The Supreme Court’s ruling is especially timely right now, as advocates, including the RI Center for Freedom & Prosperity, begin calling for the use of COVID-19 funds to help support educational freedom to help students “catch-up” or otherwise overcome the increased challenges of the pandemic and our society’s reaction to it.



  • Joe Smith

    The recent Morrissey-Berru and Biel case as well will likely show Roberts is now both the Chief Justice and the chief “decider” of how the court will find the balance on government and religious educational relationship.

    This decision though is a baby step toward undoing Locke, assuming the court doesn’t substantially change (ie. Trump wins and RBG doesn’t make it another 4 years) – assuming Thomas can hold out 8 years the likely vacancy is RGB and then Breyer.

    Or course, what Robertsfaces is the continuing failure of Congress to resolve the inherent contradictions in labor law precedents against the growing discrimination law ones (Bostock being the most recent). It will be increasingly difficult to carve out these yes, but or no, but rulings.

    I’d be careful if I were a private religious school thinking the way to solve the declining enrollment and funding issues are through pubic subsidies – might open you up to more scrutiny than you want – but we’ll see how the current Morrissey-Berru / Biel case falls.

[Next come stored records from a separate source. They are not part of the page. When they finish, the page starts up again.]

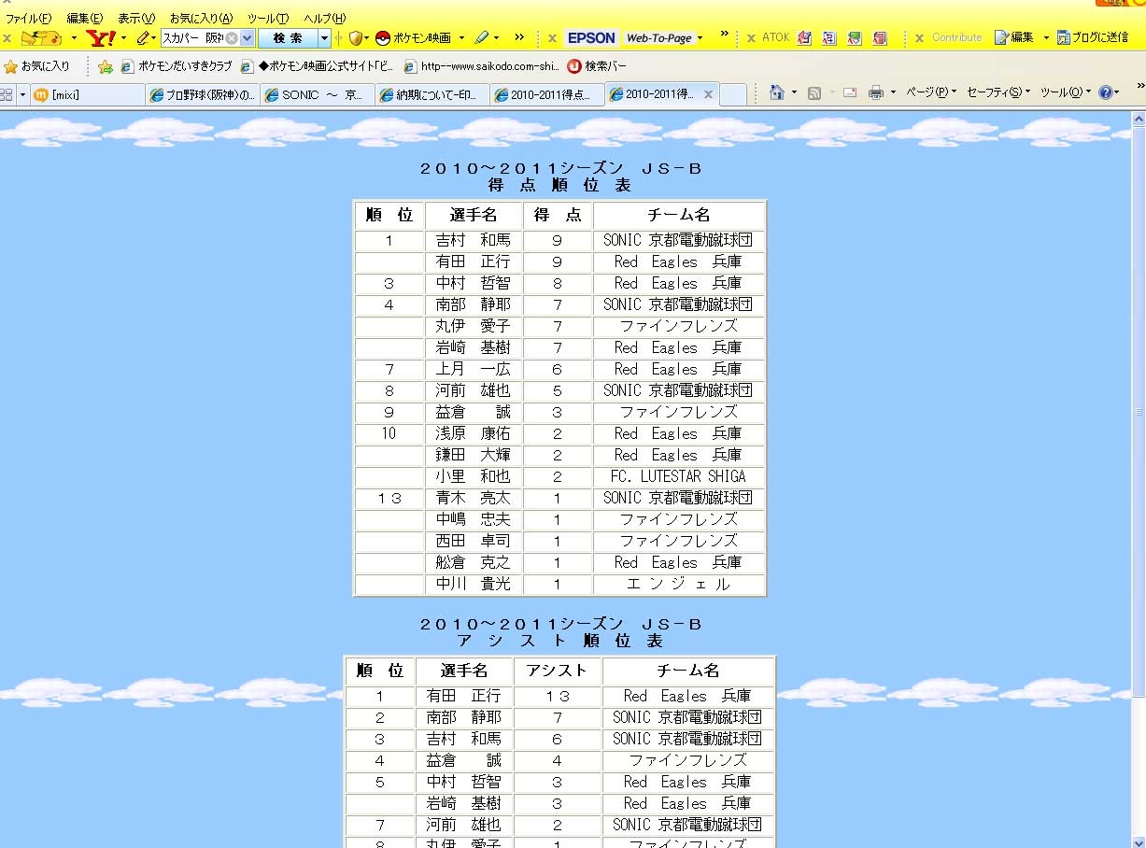Click the add-to-favorites star arrow icon

[106, 66]
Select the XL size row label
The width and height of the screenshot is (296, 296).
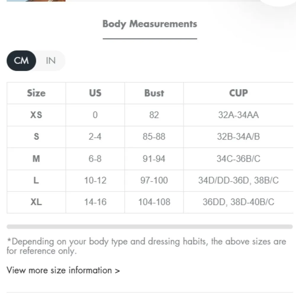(36, 202)
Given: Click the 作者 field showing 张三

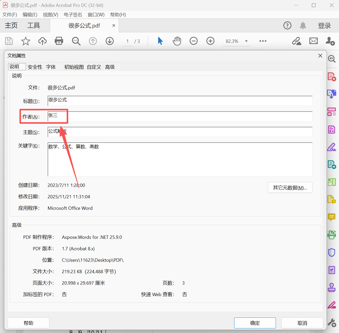Looking at the screenshot, I should tap(102, 116).
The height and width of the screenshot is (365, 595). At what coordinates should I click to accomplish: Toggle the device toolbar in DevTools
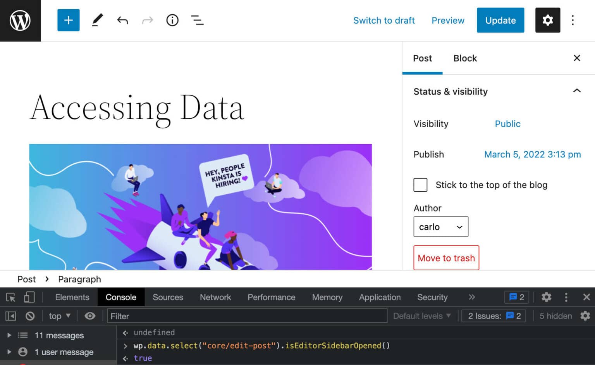[29, 297]
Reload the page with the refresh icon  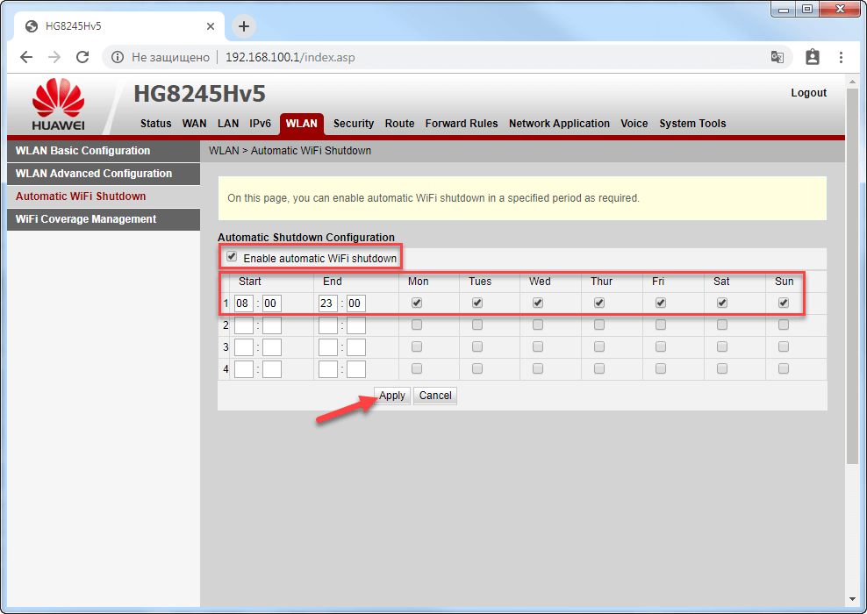click(82, 57)
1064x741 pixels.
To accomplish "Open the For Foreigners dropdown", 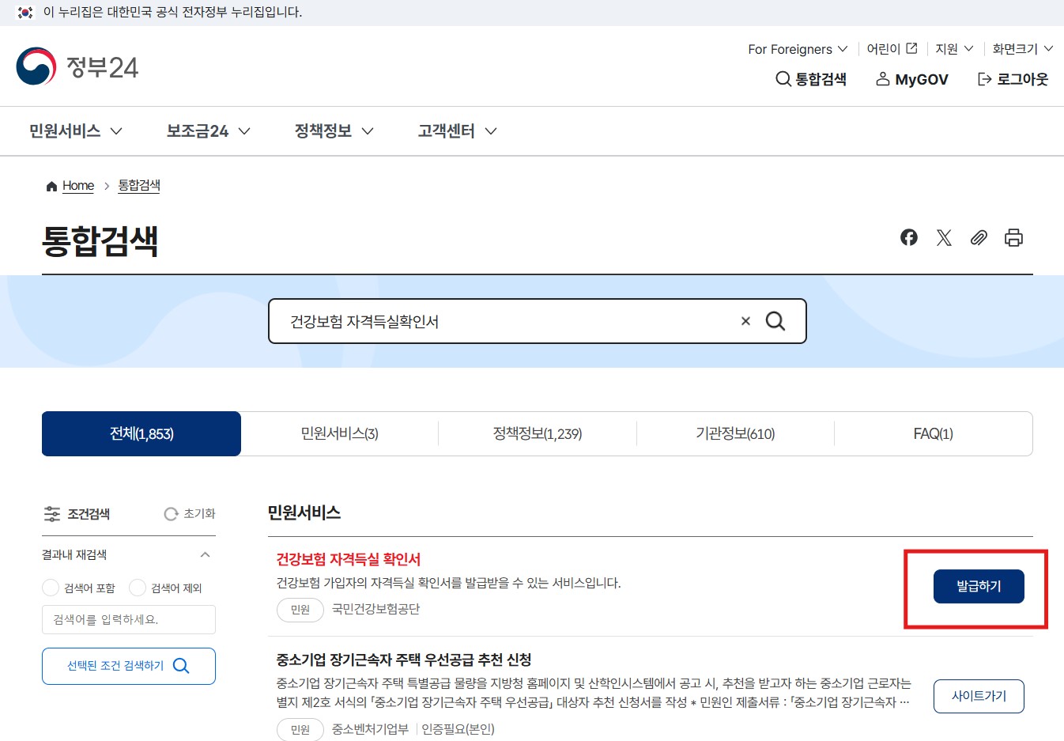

    The Espinoza ruling though is interesting in whether a religious organization could challenge RI charter law that expressly forbids a religious non-profit from establishing a charter – opens up a grey area there. Of course the charter school itself couldn’t openly teach a religion, but the religious organization could use the surplus (one need only look at how AF or BVP has made a handsome margin) to help its other religious schools.